Have you ever tried to learn a new song and found yourself straining to reach certain pitches, resorting to “shout-singing” or flipping into your head voice? It’s an incredibly frustrating feeling to not be able to seamlessly maneuver through the middle part of your vocal range and sing with the freedom you want—enter the belt mix.
What Exactly is Belt Mix?
To clarify belt mix, we must first talk about belting as an independent vocal technique. Belting is simply the act of singing in chest voice past where the singer’s natural break, or passaggio, occurs and higher into the vocal range. We frequently hear singers belting in contemporary music, from pop and rock to musical theater. While many current professional singers use belting, that doesn’t mean that belting is always the most successful way to sing higher in the range and can actually cause a great deal of damage to the vocal cords if used incorrectly. As a voice teacher, I’ve never taught a student to belt unless belting already came naturally to the student and was produced in a healthy, natural way. I do, however, teach students who wish to sing repertoire that requires belting and have trouble singing fully above their breaks to use belt mix.
Belt mix occurs when the singer negotiates singing in chest voice and head voice simultaneously through the middle of the range (the part of your range above your break), hence the “mix” of the two resonators. The result of using belt mix is a well-supported voice that feels easy and free for the singer and sounds like belting to the listener. The technique specifically alleviates the pressure felt in the throat and neck that occurs when belting while still maintaining a fullness of sound. If done correctly, belt mix will provide accessibility to many of those songs that previously felt too hard, or too high, to sing and will add longevity to the voice, allowing the singer to keep practicing and performing safely for years.
How to Use Belt Mix in Five Steps
It should be emphasized that learning to use belt mix, like any other vocal technique, takes a lot of time and patience and should be done with the help of a teacher. Just remember that you are building the foundation for healthy, sustainable vocal production.
- Take a quick mental body scan—are you holding tension anywhere in the body unnecessarily? Are you locking your knees? Hunching forward? Gripping your jaw? If so, take a few minutes to do some gentle stretching to release tightness and set up a sense of good, natural posture in the body. In order to achieve the best results when you are singing, your body should feel as free and uninhibited as possible.
- Set up your breath—take a few large, slow inhales and exhales (keeping the shoulders and neck relaxed!) to get the breath going. A little trick I like to use when setting up my breath is to imagine the origin of my inhale in the bottoms of my feet, and then I inhale up through my legs, torso, spine, and out the top of my head before exhaling completely. Breaths that start low in the body and helps ground you will make a huge difference in your practice.

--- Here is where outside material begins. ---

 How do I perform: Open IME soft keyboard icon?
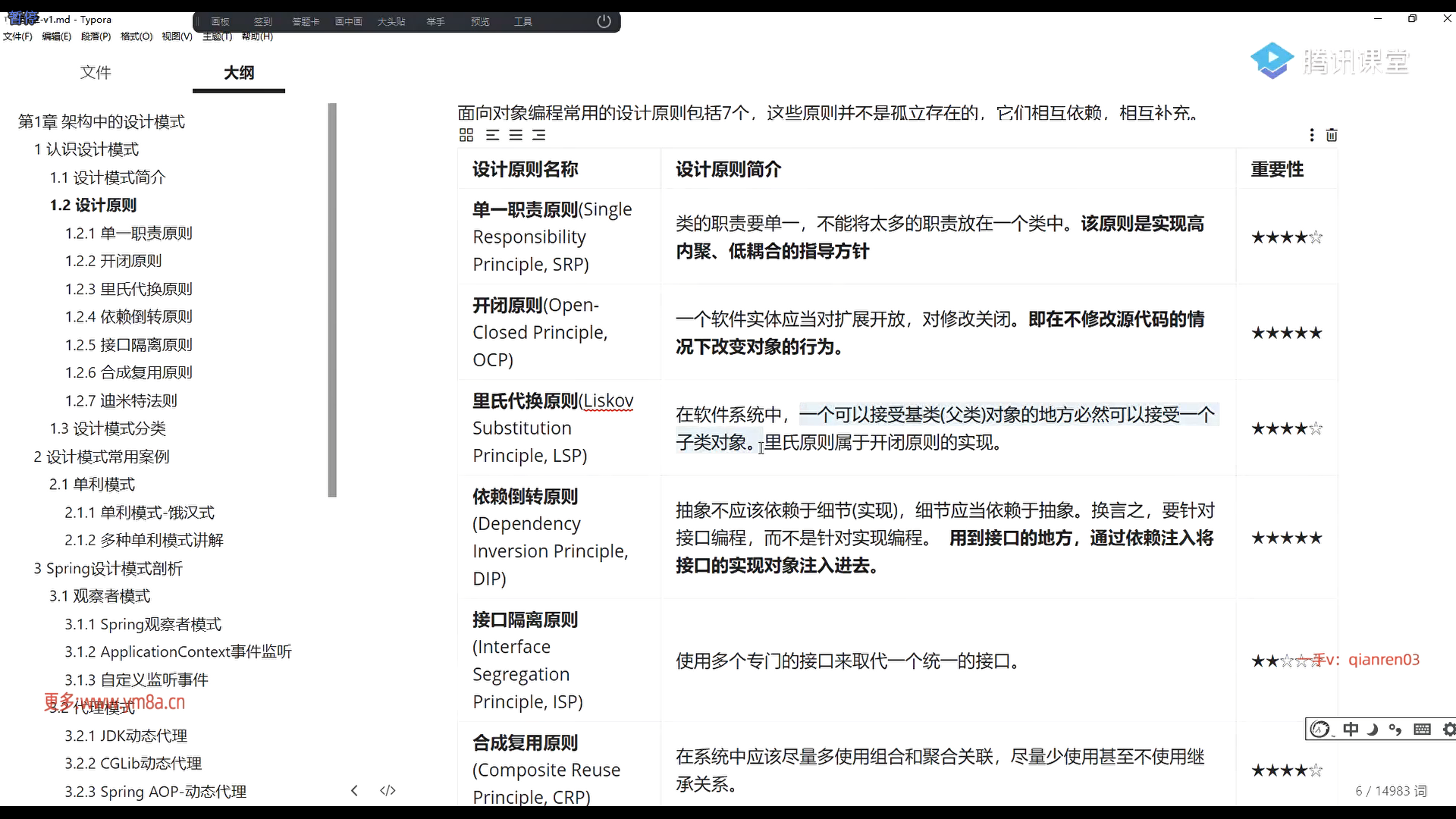1422,730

- Find your break (or passaggio)—use the following vocal exercise to identify where your break begins. You are specifically looking for the point in which you can no longer sing in your chest voice with ease: beginning on A3 (A below middle C), sing Do-Re-Mi-Re-Do (A-B-C#-B-C). Then, move up the scale by half step (for example, the next round of the exercise would start on B♭) until you’ve reached your break. Once you’ve found the break, flip into head voice (to avoid pushing the voice) and continue up the scale for a few pitches. Maybe try coming back down the scale and observing whether the voice transitions from head to chest in the same place (oftentimes, we can carry the head voice lower in the register when singing descending scales). The key at this point is to feel very clearly when you are in chest voice and when you are in head voice.
- Find your forward placement—the next step is to bring the voice forward. Finding a forward placement in the face (sometimes referred to as “the mask”) achieves a belt mix sound most easily. Here’s a little trick to find forward placement: hum the exercise mentioned in Step 3 from A3 until you reach a few pitches above your break on an “ng” hum (tongue raised, mouth open). You should feel very little transition through the break and more flexibility than when you sang during the previous step. Now try the singing the same exercise once again on an “Ee” vowel (like the word, “knee”), keeping the voice resonating in the same places in the face as when singing the “ng” hum.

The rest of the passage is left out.